Dan Ingram during a SAG and AFTRA event at the Roosevelt Hotel in Manhattan. Credit: WireImage / James Devaney

Dan Ingram, the beloved disc jockey and voice of New York radio over a five-decade run, has died, according to reports, including by WCBS/101 FM, where Ingram had worked until his retirement in 2003. He was 83.

Long Island-born and raised, Ingram spent most of his career at WABC/770 AM during an era when AM radio commanded both listeners and cultural clout. Many New Yorkers were first introduced to The Beatles through "The Dan Ingram Show," heard for many years from 2 to 6 p.m., while Ingram and WABC's other so-called "All Americans" -- Ron Lundy, Harry Harrison, "Cousin Brucie" Morrow -- were New York-area icons and household names. For a time, Ingram was the most popular DJ in the United States and commanded as much as a quarter of the listening audience here.

With a style that was fast and fluid, Ingram also introduced an element to New York radio -- the wisecrack -- that branded each of the thousands of Top 40 songs he played with his own unique personality. Rather than simply spin a song, he'd occasionally talk over it, too, especially if the song was well-known. And in a rush of words that covered everything from the weather to the station call letters, he'd talk during the song's introductory bars before cutting out just as the first verse began. Ingram's so-called "talk-up" was widely copied during an era when most people heard popular music for the first time on AM radio.

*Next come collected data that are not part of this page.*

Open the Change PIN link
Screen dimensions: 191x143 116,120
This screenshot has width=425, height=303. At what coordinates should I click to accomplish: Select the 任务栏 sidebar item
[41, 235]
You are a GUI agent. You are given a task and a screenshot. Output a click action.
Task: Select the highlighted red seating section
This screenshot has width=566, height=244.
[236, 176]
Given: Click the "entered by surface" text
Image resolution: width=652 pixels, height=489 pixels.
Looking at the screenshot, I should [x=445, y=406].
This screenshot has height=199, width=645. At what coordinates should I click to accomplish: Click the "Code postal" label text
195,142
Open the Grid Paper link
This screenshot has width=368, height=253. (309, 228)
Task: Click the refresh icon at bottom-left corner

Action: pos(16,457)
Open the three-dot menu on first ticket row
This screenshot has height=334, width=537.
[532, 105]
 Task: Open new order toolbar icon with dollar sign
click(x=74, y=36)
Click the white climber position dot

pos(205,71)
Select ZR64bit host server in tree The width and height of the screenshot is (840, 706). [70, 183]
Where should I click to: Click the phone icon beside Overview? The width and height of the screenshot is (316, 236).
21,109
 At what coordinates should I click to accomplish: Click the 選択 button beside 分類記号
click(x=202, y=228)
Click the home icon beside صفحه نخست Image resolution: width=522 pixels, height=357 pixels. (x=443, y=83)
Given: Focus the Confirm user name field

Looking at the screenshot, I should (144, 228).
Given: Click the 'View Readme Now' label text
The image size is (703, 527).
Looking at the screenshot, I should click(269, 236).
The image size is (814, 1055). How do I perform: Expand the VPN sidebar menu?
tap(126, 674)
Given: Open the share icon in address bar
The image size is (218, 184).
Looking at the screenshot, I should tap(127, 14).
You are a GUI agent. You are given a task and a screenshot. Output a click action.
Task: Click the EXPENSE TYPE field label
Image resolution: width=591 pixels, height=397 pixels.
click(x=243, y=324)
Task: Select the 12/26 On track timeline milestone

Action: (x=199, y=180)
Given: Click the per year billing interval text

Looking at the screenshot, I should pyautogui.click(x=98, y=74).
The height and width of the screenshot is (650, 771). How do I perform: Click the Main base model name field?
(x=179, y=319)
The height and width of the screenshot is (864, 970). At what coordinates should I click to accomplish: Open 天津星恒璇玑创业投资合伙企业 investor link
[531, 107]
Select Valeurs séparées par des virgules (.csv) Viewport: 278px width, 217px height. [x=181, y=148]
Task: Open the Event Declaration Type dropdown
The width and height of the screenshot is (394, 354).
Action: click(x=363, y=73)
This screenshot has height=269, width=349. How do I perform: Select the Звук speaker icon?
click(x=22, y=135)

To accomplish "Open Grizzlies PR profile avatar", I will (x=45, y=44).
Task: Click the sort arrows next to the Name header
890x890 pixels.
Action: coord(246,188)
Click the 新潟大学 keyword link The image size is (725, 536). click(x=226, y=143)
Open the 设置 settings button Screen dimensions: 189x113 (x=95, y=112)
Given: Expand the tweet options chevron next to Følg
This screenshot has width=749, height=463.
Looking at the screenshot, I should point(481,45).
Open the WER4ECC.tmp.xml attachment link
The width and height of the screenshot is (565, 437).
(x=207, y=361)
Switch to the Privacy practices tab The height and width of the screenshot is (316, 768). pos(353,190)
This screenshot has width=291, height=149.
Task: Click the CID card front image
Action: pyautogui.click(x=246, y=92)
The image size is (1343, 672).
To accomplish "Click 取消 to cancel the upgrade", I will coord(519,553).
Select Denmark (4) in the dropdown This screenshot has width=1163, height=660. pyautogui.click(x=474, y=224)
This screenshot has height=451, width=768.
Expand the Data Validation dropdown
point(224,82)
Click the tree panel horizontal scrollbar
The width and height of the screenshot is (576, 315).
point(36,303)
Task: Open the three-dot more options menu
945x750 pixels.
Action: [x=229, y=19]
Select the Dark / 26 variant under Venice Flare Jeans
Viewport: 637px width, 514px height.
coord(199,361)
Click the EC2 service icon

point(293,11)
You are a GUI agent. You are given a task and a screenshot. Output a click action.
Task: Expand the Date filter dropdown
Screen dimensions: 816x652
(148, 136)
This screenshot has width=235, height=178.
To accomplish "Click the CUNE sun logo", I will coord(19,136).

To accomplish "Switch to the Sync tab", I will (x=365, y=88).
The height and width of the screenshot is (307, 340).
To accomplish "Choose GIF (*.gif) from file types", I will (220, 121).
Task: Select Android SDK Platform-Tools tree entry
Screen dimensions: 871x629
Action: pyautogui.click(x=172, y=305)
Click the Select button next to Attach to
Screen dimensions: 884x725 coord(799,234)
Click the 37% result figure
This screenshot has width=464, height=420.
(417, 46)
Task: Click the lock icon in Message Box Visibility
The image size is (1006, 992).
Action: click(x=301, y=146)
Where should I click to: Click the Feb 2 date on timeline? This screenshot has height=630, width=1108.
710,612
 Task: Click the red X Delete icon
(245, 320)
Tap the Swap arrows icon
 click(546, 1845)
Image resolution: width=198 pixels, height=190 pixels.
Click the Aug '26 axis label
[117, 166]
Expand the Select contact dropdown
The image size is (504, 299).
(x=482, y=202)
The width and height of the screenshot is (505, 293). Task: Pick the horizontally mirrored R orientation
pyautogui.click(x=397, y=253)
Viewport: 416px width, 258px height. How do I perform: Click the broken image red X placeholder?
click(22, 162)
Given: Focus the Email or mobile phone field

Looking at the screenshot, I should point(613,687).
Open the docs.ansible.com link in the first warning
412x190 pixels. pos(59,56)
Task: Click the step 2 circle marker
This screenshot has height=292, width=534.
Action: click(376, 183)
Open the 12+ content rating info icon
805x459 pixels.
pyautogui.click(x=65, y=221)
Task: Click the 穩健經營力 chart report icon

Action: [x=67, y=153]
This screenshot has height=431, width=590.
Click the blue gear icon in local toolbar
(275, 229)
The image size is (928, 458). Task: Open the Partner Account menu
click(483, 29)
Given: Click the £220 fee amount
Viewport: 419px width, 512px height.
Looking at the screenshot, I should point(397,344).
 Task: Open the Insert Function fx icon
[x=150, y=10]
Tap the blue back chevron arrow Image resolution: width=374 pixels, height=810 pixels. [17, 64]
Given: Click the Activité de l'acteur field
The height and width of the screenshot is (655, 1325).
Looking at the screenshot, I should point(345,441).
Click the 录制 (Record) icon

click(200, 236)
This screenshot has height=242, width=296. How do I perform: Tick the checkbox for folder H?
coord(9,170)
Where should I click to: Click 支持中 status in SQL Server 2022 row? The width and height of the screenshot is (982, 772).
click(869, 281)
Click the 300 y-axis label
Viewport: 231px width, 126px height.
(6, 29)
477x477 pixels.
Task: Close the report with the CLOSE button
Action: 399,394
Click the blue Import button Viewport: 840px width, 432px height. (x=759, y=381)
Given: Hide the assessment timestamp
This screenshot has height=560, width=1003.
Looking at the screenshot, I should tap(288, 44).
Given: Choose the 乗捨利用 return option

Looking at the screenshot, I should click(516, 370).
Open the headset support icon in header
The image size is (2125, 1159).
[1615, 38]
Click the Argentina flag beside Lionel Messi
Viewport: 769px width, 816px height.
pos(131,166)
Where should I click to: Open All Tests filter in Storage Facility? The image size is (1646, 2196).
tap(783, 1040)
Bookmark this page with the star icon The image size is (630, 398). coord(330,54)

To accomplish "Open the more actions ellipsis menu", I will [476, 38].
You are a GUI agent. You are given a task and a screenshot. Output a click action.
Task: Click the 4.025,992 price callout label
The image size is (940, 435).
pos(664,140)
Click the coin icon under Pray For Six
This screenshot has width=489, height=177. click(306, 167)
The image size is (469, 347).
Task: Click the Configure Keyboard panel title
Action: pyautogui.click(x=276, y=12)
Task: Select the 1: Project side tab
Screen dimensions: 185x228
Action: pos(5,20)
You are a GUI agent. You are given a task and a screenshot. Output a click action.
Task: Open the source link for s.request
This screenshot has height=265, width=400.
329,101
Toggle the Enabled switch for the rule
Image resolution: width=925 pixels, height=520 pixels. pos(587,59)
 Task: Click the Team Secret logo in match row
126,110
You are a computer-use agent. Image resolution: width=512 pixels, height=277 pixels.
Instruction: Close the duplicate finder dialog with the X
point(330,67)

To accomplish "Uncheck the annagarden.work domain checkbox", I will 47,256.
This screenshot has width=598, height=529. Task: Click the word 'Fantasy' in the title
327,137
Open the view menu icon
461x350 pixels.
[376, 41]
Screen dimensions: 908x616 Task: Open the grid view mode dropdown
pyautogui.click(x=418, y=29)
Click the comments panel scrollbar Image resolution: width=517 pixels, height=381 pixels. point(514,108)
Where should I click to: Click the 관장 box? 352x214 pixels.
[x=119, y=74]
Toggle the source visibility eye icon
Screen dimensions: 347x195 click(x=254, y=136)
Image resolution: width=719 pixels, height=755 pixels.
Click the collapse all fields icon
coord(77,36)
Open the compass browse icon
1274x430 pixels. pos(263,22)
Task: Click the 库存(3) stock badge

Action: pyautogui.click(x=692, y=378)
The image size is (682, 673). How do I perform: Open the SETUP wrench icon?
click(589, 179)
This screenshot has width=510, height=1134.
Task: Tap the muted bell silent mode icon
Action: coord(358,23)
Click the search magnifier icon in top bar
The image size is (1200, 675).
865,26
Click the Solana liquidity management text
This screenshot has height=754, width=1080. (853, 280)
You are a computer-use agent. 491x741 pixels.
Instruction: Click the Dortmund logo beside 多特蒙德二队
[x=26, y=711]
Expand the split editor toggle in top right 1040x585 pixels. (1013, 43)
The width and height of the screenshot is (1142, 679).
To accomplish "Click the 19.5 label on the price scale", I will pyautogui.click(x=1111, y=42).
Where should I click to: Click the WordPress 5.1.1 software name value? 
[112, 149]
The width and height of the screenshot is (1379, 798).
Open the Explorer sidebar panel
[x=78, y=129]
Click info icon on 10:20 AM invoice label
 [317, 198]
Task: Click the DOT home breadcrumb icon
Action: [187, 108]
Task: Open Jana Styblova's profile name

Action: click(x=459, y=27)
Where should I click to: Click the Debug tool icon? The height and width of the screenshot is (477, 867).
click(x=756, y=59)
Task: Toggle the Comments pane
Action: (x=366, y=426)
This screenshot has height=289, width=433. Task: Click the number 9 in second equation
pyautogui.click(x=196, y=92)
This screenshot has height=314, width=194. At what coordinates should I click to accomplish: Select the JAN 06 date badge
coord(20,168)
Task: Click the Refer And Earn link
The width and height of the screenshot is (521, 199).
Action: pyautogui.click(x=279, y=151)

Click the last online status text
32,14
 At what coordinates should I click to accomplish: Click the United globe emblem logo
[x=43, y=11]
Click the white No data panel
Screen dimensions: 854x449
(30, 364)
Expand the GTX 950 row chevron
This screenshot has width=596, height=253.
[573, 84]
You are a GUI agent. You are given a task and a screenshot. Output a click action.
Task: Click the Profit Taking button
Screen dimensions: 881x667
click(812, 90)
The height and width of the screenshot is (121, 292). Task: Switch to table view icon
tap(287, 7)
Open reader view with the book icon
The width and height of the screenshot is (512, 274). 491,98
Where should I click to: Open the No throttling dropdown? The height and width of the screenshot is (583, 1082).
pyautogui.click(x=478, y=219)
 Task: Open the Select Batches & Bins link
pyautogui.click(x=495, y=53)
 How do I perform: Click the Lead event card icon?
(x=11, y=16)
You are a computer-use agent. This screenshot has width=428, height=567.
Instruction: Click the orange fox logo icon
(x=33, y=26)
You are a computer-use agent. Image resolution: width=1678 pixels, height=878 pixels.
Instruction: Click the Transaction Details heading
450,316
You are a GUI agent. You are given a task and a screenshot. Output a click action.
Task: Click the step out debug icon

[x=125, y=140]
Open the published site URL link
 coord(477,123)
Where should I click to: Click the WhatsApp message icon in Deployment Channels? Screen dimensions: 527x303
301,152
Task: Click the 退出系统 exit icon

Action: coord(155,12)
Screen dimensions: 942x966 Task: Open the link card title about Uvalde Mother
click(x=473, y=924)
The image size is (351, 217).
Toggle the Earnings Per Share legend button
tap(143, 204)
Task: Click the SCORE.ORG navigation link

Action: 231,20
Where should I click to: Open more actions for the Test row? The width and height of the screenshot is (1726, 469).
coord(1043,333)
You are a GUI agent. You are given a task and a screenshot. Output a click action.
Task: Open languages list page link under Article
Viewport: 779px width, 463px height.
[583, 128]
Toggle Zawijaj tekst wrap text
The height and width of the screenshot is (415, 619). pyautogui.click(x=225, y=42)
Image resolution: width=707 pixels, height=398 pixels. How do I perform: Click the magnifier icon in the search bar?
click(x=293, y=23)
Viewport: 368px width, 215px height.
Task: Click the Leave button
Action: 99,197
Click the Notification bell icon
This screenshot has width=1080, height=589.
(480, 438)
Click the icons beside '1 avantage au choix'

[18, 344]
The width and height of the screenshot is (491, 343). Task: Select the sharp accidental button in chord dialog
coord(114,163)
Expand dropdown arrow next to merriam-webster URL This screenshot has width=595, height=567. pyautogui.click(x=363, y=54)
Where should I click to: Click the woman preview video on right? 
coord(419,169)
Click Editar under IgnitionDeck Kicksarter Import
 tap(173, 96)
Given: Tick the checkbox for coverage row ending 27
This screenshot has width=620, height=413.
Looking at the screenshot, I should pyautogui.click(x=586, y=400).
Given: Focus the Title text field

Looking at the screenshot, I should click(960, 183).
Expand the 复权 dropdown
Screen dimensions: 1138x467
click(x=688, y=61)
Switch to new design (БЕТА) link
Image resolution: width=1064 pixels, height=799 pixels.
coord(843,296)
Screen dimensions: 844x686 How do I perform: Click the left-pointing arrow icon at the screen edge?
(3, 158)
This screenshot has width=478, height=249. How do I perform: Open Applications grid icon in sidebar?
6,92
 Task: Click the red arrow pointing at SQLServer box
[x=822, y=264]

Born in Oceanside in 1934, Ingram's parents were both musicians. His interest in show business began when he'd accompany his saxophonist father to sessions. After attending Hofstra University, Ingram joined a radio station in New Rochelle, but as he later recalled, "I worked there for two months in 1953 and I got a paycheck that bounced. When I went back to the sales manager, he thought it was terrible that I dared to challenge him, and there was an altercation after which I was either resigned, or I quit."  After that, "I ran around to stations on Long Island and walked into WALK in Patchogue" where the station manager "still believed it was 1934, and was playing Benny Goodman. But he listened to my tape and signed me [to start] on New Year's Day, 1954."

Ingram later joined Connecticut stations WNHC in New Haven and WICC in Bridgeport .Those jobs led to the big breaks -- DJ jobs in Dallas (KBOX) and St. Louis (WIL), where he boosted listenership and his own profile. He was hired by WABC in 1961.

With Ingram as its star DJ, the station's longtime programming chief, Rick Sklar,  launched a format of "only the biggest hits — rock, pop and Motown — in an up-tempo atmosphere sustained by high-octane disc jockeys," according to longtime Newsday radio columnist Paul Colford. "The catchy jingles came to be as memorable as the songs, and much-hyped contests, such as an annual principal-of-the-year election [that] hooked teenagers.

Ingram's style was perfectly matched to Sklar's format: Loose, fast, funny and go-with-the-flow, wherever that flow might lead either Ingram or listeners. In 1965, Ingram led 10,000 Beatles fans who had gathered outside the studio on a sing-along of the station's indelible jingle ("seventy-seven . . . double-uuu-ABCCCCC!!!!") On Nov. 9, 1965, Ingram was on the air just as a blackout struck New York. As lights flickered in the studio, the song he was playing -- Jonathan King's "Everyone's Gone to the Moon" -- also began to slow down. As it ground to a halt, Ingram quipped "everyone's running at half speed here, including me," and "the equipment [in the studio] reads 'Signal Corps, 1902.'"

Ingram was the most popular DJ during AM radio's ascendancy in the '60s, while his popularity waned as FM's increased in the following decades. Nevertheless, when Ingram and Ron Lundy spun their last record on May 10, 1982 -- and WABC got out of the music business for good -- longtime fans lamented "the Day the Music died."

Ingram went on to build a national following as host of CBS Radio's "Top 40 Satellite Survey," then,  as "Oldies" formats established a beachhead, he joined CBS in 1991 where he remained until retirement in 2003.

During a career retrospective at the Museum of Television and Radio in 2001, Ingram recalled that one of his most vivid memories from WABC occurred on his last day: "I got a letter, neatly typed, and in the middle paragraph, this person wrote that 'I was a battered child, and one day, standing on the Brooklyn Bridge with a transistor radio, you made me laugh, and I didn't jump.'

"Maybe that's what made it all worthwhile."